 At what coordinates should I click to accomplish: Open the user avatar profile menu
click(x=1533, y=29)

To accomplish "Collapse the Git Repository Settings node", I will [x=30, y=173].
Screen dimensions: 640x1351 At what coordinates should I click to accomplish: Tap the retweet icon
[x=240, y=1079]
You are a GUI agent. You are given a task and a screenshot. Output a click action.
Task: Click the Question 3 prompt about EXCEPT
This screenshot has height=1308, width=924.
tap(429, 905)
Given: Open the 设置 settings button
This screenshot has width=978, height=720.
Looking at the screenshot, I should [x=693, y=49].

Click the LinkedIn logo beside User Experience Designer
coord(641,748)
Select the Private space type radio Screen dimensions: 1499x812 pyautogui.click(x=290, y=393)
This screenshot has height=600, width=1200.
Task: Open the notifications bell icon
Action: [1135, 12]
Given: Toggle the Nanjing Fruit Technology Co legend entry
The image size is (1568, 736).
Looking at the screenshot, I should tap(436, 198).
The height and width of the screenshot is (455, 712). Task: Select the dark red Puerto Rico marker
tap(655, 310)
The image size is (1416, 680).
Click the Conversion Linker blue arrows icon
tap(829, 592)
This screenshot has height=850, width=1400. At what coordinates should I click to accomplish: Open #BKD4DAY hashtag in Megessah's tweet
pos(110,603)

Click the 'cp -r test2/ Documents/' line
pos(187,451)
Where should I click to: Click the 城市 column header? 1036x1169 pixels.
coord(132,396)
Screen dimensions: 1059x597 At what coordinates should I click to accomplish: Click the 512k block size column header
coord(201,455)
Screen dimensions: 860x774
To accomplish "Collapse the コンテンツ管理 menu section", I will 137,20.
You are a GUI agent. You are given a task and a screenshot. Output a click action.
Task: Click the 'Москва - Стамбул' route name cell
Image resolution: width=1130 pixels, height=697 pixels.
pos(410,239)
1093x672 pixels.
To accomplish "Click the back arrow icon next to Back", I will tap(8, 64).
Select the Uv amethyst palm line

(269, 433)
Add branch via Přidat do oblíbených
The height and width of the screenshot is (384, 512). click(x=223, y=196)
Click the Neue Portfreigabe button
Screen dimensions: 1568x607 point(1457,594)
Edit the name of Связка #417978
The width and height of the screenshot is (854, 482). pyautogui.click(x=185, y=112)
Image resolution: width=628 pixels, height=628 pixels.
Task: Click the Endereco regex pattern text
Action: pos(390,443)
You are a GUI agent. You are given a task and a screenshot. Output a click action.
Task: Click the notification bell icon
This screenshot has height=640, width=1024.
····················
Your objective :: Repeat the records verbatim from the start through the line containing "tap(829, 592)", including that line.

Final answer ::
 At what coordinates should I click to accomplish: Open the user avatar profile menu
click(x=1533, y=29)

To accomplish "Collapse the Git Repository Settings node", I will [x=30, y=173].
Screen dimensions: 640x1351 At what coordinates should I click to accomplish: Tap the retweet icon
[x=240, y=1079]
You are a GUI agent. You are given a task and a screenshot. Output a click action.
Task: Click the Question 3 prompt about EXCEPT
This screenshot has height=1308, width=924.
tap(429, 905)
Given: Open the 设置 settings button
This screenshot has width=978, height=720.
Looking at the screenshot, I should [x=693, y=49].

Click the LinkedIn logo beside User Experience Designer
coord(641,748)
Select the Private space type radio Screen dimensions: 1499x812 pyautogui.click(x=290, y=393)
This screenshot has height=600, width=1200.
Task: Open the notifications bell icon
Action: [1135, 12]
Given: Toggle the Nanjing Fruit Technology Co legend entry
The image size is (1568, 736).
Looking at the screenshot, I should tap(436, 198).
The height and width of the screenshot is (455, 712). Task: Select the dark red Puerto Rico marker
tap(655, 310)
The image size is (1416, 680).
Click the Conversion Linker blue arrows icon
tap(829, 592)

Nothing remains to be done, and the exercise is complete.